On the other side of the Pacific, sea surface temperatures off Peru’s northern coast have risen 5-6℃ degrees above normal. Beneath the ocean surface, the warming trend is consistent too.

The East Australian Current keeps the waters around Lord Howe Island warm enough to sustain Australia’s southernmost coral reef. The waters off Sydney are just a degree or two cooler.

With the East Australian Current now extending further south, the warming of these south-eastern coastal waters might be enough in a couple of decades for Nemo to swim in reality under Sydney Harbour Bridge.

This shift in ocean temperatures is expected to drive strong storms and inland floods, according to meteorologists.

On top of this, when we plot a series of maps since 1997 of cyclone tracks across the Pacific, it shows a slight shift to more southern routes. These cyclones occur only in the Tasman Sea and way out from the coast, but, still, there is a tendency to move further south. The northern part of New Zealand recently experienced the impacts this could have.

Think big to prepare for a big storm

If we would like to prevent what Sandy did to New York, we need to think big.

If we don’t want a storm surge entering Parramatta River, flooding the low-lying areas along the peninsulas, if we don’t want flash-flooding events as result of river discharges, if we don’t want our beaches to be washed away, if we want to keep our property along the water, and if we want to save lives, we’d better prepare to counter these potential events through anticipating their occurrence.

The coast is the first point where a storm impacts the city. Building higher and stronger dams have proven to be counterproductive. Once the dam breaks or overflows the damage is huge. Instead we should use the self-regenerating defensive powers nature offers us.

Thinking big, we could design a “Sydney Barrier Reef”, which allows nature to regenerate and create a strong and valuable coast.

The first 30-40 kilometres of the Pacific plateau is shallow enough to establish an artificial reef. The foundations of this new Sydney Barrier Reef could consist of a series of concrete, iron or wooden structures, placed on the continental shelf, just beneath the water surface. Intelligently composed to allow the ocean to bring plants, fish and sand to attach to those structures, it would then start to grow as the base for new coral.

This idea has not been tested for the Sydney continental flat yet. But in other parts of the world experiments with artificial reefs seem promising. At various sites, ships, metro carriages and trains seem to be working as the basis for marine life to create a new underworld habitat

The Sydney Barrier Reef will have the following advantages:

  1. Over decades a natural reef will grow. Coral will develop and a new ecosystem will emerge.

  2. This reef will protect the coast and create new sandbanks, shallow areas and eventually barrier islands, as the Great Barrier Reef has done.

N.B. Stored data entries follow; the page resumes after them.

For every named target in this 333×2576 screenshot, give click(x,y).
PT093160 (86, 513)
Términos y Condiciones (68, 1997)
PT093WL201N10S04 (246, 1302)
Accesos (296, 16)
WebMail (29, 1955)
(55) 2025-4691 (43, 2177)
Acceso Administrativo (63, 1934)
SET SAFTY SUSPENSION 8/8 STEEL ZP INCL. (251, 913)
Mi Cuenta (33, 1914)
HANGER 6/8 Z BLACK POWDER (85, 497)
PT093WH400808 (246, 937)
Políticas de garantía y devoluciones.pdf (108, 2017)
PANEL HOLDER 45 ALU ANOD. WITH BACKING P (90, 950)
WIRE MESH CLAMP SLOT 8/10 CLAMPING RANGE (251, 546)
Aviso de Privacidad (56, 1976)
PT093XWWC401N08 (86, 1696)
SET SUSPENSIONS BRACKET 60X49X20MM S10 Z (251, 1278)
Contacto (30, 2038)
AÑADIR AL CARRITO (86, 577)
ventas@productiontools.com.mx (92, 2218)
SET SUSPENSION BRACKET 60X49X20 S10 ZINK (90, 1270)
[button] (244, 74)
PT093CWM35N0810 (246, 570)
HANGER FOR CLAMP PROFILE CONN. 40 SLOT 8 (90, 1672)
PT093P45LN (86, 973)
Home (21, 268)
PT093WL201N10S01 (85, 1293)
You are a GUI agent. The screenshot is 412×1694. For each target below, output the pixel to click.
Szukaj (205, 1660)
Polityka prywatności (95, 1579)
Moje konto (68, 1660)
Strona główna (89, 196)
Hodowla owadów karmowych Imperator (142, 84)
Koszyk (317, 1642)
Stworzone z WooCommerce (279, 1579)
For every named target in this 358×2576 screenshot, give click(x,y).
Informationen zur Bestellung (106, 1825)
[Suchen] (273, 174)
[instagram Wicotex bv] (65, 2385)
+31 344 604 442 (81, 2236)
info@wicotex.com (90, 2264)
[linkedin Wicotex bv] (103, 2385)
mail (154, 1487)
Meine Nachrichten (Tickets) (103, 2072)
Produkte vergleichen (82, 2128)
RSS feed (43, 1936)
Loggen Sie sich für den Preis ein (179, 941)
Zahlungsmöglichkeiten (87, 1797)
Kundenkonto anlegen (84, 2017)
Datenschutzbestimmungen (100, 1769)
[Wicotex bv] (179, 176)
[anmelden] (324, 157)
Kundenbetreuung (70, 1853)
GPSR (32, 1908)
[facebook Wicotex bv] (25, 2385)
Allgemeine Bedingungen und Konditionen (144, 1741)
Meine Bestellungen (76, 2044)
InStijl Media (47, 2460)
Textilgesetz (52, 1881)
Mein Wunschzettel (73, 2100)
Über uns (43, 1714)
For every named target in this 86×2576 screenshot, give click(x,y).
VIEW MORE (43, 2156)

  3. It will increase the beach area, because the conditions behind the reef will allow sediments to settle.

  4. It creates new surfing conditions as a result of the sandbanks.

  5. It will protect Sydney from the most severe storm surges as it breaks the surge.

  6. It will present a new tourist attraction of international allure.

Let’s create a pilot project as a test. Let’s start to design and model the pilot to investigate what happens in this particular location. Let’s simulate the increase of temperature over time and model the impact of a cyclone.

Let’s create, so when Sandy hits Sydney, we will be better protected.

Rob Roggema, Professor of Sustainable Urban Environments, University of Technology Sydney

This article was originally published on The Conversation. Read the original article.

What dragonflies say about our ignorance of the natural world


Klaas-Douwe B. Dijkstra, Stellenbosch University

Of the 8.7 million species of animals, plants and fungi thought to live on Earth, we have only named 1.2 million: 86% of the natural world is uncharted.

For most people, both this incredible richness and our ignorance are hard to fathom. Imagine that each of the 6.5 million species thought to live on land – the rest is marine – had an equal share of it. Each species’ plot – also that of the human species – would cover an area only one-quarter the size of Manhattan. Expressed this way, we as humans have not just far overstepped our bounds, but mapped only the equivalent of Europe, India and China, which make up about 14% of global land surface.

What’s worse, the habits and status of only 80,000 species are known well enough to really assess our impact on them. Of those, 29% risk extinction. So, returning to the metaphor, the species that we’re actually familiar with equal only the combined area of Spain, France and Turkey. And if 29% of all species died out, that would equate to the entire New World voided of life.

In other words: while we’ve had an apocalyptic impact on the biosphere already, it has been charted as well today as the globe was in Columbus’s day. This matters because knowing other species can provide a moral counterweight to life’s runaway exploitation: intact biodiversity is the undeniable proof that humans can inhabit Earth without destroying it.

That’s why naming species is important. Names harness the power of recognition. They acknowledge the other exists. They introduce familiarity. As someone once exclaimed to me, “you don’t notice species until you know they can have a name!”

In an era of extinction, there are no greater priorities than to uncover our millions of cohabitants and to share our knowledge of these species. This can be done through research, books, websites, Red Lists of threatened species, field courses, teaching materials and other media. But while every human relies on this knowledge, even if only by reaping the benefits of agriculture and medicine, few see its advance as their primary responsibility.

Few animals can raise that moral awareness of biodiversity better than dragonflies, literally rising from healthy freshwaters in colour and splendour.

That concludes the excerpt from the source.